→ **COMPLETE THE FOLLOWING**
A: From the Rockwell and Sons review below, list every dish that has a price, with its price.
B: In the Rockwell and Sons review below, what did the staff say when told the food was too salty?
C: Write the next part of the Rockwell and Sons review below, starting after its last sentence.

→ **STUDY TEXT**
:::

My burger blitz continues at Rockwell and Sons. Rockwell and Sons is located on Smith st, Collingwood, about 500m from the very first Huxtaburger in Melbourne. It breathes an industrial small bar feel where Manu Potoi (ex-Attica), and Casey Wall (ex-Cutler and Co) take on a menu that is a cross between American dude food and French cuisine. The menu is organised into share plates, sandwiches and sides where you can get your paws on a generous serving of crispy duck confit wings ($12). Or perhaps you can have the chicken liver parfait ($14), or the smoked lamb ribs with Kentucky BBQ sauce. It isn’t American food without the obligatory fried chicken (in this case sandwich $12) and mac n cheese ($8), of course! Nothing is priced over $14, which is great when you consider the pedigree behind the counter.
Ideal for group dining, I fly solo with my order of the double smash patty ($11), which is really what I came here for. Two prime beef smash patties are layered with two kraft cheese singles, gherkins, tomato-mayo sauce on a brioche bun. The cheese and sauce is ooey gooey which melts away into those beautiful brown patties and it doesn’t stop there. It’s all sandwiched between a fluffy and buttery brioche bun. It is so sublime. The side of mac n cheese ($8) is the ultimate sin served with a combination of various cheeses but it really isn’t something I would rush back for. The same goes for the heirloom carrot salad ($14) with candied peanuts, watecress & furikake. Both came overly salty and required a keg of water to wash it down. When this feedback was given, they responded that the food is designed to be salty so it can be consumed with beer. Cheeky monkeys. Service was nice but hard to get hold of. Especially when we needed that keg of water.

:::

→ **DATA UNDER STUDY**
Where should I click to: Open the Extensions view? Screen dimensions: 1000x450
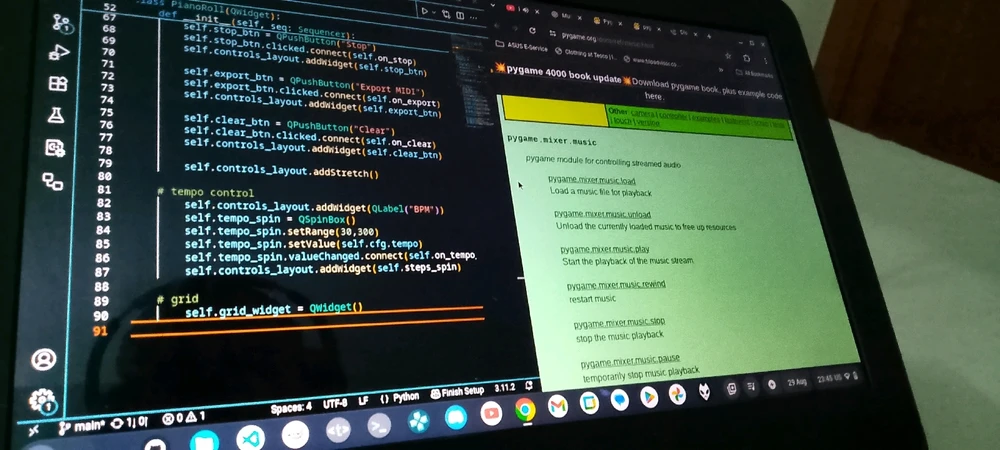57,84
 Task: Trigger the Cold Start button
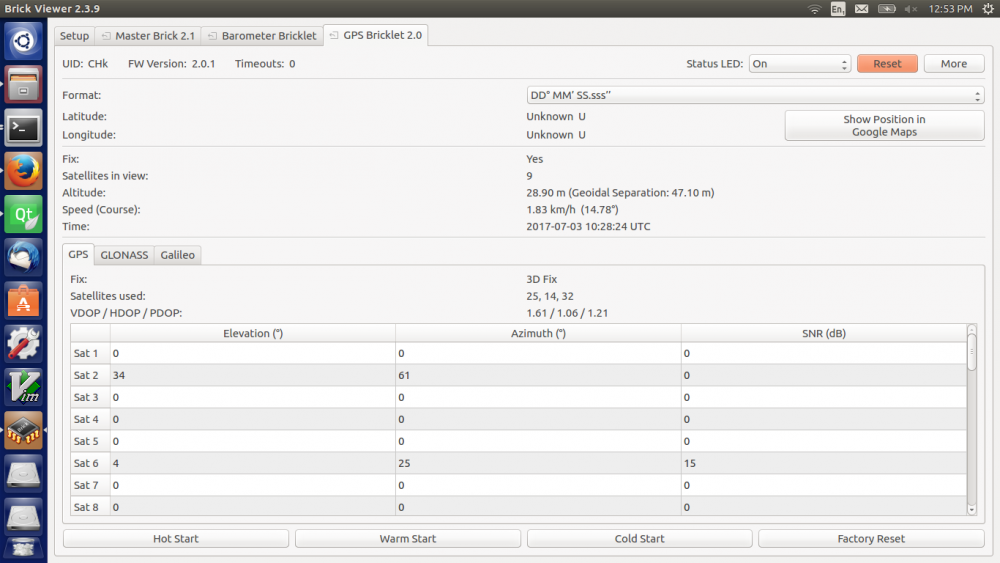(x=639, y=539)
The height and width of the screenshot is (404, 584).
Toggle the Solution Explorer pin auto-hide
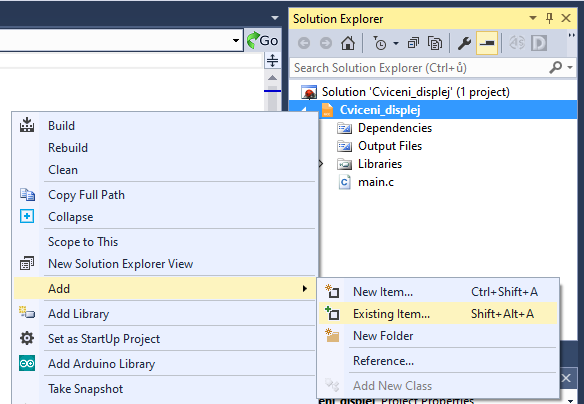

:::

→ **ACTIVITY ANSWERS**
A:
Crispy duck confit wings ($12)
Chicken liver parfait ($14)
Fried chicken sandwich ($12)
Mac n cheese ($8)
Double smash patty ($11)
Heirloom carrot salad ($14)

B: They said the food is designed to be salty so it can be eaten with beer.

C:
Going back to the original question, what is a smashed patty? Raf made me see the light and ever since I’ve been doing my research. It is a technique popularised by the White Castle chain, which fell out of favour and has recently seen a resurgence with the likes of Shake Shack, Five Guys and Smashburger. Essentially you smash the burger with a smasher until it is pressed thin. Now there is a world of debate on how this should be done (pre/post-grill) but the end result is a patty with more a delicious charred edge due to The Maillard reaction. This is what makes the protein brown and beautiful making for an even richer tasting meat.
Well there you have it. It turns out I am smashed patty fan after all! Are you?